The Stena ship is all of the above. But instead of the ship carrying up to 75 LASH barges or up to 38 Sea Bee barges, it may be set up to carry multiple floating “modules” which can be dropped off outside a port and moved by tugs. The future fit of the idea is that these will not just be dry cargo hopper barges. These modules will be customized to carry any cargo. There will be modules that will be, in effect, a dry cargo barge, but others will be chemical, LNG, ammonia, methane, edible oils, or even CO2 from carbon capture. Each one of these modules will be self-sustaining, with power from solar or even their own gas bleed off.
My 60 years in the business tells me the devil is in the details, and there are a whole lot of safety and regulatory details involved here. But it is a great concept.
THE REARVIEW MIRROR
[Occasionally I will be looking at technical and regulatory subjects I wrote about in past blogs and bringing us up to date on where they have gone (or not gone)].
In December 2020 I opined on the status of scrubber installations and the point that the price spread between High Sulfur Fuel Oil (HSFO) and Low Sulfur Fuel Oil (LSFO) was small enough to make the payoff time for scrubber installation to be a possibly unwise financial decision. In the latest statistics from BIMCO and Clarkson’s, scrubber installations are continuing.
Clarkson notes that they are more popular in larger ships, the ones that burn more fuel. As of March 12, 3947 ships had scrubbers installed which is 3.9% of the number of ships in the world fleet. But measured by the world fleet tonnage this is 20.8%, one fifth. BIMCO breaks scrubber installations down to 15.9% of all container ships, 11.4% of bulkers, 24.5% of crude carriers, and 4.2% of oil product tankers. But if you measure these numbers by cargo capacity (TEUs/DWT), the percentages go up, also indicating scrubber use in the larger ships. But with the current price spread between LSFO and HSFO in the range of $100 to $110 USD and the belief that the spread has to be around $150 USD to justify a payoff within a reasonable time, a decision for scrubbers may be puzzling.

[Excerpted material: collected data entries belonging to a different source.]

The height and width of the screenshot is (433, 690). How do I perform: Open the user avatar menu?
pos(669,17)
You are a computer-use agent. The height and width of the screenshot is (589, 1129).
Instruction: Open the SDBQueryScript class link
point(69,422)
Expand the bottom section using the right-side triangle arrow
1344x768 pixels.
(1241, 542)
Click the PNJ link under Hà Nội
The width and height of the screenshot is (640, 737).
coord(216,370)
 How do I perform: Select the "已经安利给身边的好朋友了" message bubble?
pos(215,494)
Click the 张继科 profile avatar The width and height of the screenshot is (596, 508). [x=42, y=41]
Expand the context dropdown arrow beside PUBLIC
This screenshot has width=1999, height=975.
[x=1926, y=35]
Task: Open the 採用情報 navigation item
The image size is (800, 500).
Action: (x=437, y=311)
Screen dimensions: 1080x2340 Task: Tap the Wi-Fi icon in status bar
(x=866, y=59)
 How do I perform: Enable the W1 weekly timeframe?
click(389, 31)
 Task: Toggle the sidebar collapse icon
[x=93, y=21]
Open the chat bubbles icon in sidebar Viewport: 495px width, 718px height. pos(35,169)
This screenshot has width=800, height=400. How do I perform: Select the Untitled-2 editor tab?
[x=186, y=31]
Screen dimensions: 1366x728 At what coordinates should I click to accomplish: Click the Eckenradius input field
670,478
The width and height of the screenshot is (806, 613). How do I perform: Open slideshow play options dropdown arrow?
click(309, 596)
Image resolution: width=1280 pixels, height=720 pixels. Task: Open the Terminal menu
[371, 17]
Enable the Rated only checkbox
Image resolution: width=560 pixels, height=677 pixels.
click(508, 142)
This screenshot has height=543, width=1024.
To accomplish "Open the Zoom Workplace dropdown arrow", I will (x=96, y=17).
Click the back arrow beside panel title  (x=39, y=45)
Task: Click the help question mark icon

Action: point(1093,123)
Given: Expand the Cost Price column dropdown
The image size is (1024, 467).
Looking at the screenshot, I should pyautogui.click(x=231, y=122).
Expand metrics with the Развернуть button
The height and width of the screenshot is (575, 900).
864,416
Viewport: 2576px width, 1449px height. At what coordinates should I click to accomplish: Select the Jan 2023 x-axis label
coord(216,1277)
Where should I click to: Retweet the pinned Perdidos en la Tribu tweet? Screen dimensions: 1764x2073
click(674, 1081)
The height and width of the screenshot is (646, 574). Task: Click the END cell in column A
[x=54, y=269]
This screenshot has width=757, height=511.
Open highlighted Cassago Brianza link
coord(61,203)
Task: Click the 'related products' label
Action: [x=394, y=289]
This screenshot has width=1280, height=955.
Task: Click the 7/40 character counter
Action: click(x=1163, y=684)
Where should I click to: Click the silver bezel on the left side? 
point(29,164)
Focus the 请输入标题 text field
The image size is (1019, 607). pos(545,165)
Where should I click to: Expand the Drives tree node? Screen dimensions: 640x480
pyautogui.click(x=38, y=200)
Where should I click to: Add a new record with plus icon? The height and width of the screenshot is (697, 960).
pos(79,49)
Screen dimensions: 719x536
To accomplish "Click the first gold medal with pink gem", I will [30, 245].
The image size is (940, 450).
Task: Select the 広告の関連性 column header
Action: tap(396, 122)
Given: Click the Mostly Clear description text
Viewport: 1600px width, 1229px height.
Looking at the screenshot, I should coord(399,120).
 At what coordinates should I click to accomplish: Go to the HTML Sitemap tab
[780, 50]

Moving with the times is a challenge. We old hands wrestle a bit with Excel but realize what a great help it can be in handling appraisal assignments involving a large number of assets in a fleet. New software and “the cloud” allows us to put together excellent reports, including photos and tables, from almost any location. But still the basis for what we do and what we teach the younger staff, is what we learned building DLS with the guidance we got from merchant mariner and marine survey mentors like Bob Stickney and Leo Weisgerber.
P.S. As a Tulane fan I couldn’t help myself when choosing a title for this edition.